### [MATERIAL SHOWN]
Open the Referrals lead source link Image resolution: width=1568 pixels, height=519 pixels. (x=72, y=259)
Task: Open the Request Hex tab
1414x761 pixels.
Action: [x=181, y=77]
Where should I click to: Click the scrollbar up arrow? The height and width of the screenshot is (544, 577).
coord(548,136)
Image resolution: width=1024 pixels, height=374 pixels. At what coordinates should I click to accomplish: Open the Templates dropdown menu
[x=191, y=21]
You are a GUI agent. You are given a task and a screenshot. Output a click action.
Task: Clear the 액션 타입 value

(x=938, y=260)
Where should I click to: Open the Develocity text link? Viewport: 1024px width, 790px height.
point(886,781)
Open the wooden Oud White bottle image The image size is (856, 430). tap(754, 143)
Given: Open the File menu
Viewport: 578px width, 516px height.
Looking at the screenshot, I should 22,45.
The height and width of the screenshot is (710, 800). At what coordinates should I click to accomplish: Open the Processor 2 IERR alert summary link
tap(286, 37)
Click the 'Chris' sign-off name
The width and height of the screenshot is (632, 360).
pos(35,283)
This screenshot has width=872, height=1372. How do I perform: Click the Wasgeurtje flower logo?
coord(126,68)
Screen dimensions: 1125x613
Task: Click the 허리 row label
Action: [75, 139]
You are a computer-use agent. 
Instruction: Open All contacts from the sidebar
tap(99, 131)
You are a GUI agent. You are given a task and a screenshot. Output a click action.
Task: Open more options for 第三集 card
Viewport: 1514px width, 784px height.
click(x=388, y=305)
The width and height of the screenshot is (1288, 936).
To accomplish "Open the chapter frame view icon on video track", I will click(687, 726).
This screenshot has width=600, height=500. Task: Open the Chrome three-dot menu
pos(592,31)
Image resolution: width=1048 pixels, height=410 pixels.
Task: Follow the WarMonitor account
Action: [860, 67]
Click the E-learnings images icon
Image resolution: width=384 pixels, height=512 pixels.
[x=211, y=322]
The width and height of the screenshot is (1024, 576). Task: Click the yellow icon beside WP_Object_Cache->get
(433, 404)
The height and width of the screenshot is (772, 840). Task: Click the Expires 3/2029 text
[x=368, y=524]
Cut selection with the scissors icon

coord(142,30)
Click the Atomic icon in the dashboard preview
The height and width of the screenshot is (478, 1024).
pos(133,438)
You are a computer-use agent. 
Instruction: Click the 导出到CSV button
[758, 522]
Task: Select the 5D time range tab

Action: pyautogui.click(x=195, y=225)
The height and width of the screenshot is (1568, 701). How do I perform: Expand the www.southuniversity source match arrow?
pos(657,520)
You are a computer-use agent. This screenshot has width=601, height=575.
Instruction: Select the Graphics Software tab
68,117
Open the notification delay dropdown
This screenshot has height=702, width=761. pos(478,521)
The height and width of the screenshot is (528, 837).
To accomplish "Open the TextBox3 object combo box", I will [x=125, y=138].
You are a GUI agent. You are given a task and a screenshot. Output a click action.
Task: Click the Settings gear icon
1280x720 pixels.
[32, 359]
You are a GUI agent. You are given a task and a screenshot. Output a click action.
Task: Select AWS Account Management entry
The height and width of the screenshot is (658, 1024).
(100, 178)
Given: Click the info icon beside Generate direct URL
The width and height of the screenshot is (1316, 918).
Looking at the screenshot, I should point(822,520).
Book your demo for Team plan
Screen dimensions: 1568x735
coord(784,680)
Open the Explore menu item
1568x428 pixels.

### [PROBLEM REQUIREMENTS]
The lines holding the string "will" in the listing above are what you should copy out.

### [YOUR SOLUTION]
To accomplish "Open the chapter frame view icon on video track", I will click(687, 726).
To accomplish "Open the TextBox3 object combo box", I will [x=125, y=138].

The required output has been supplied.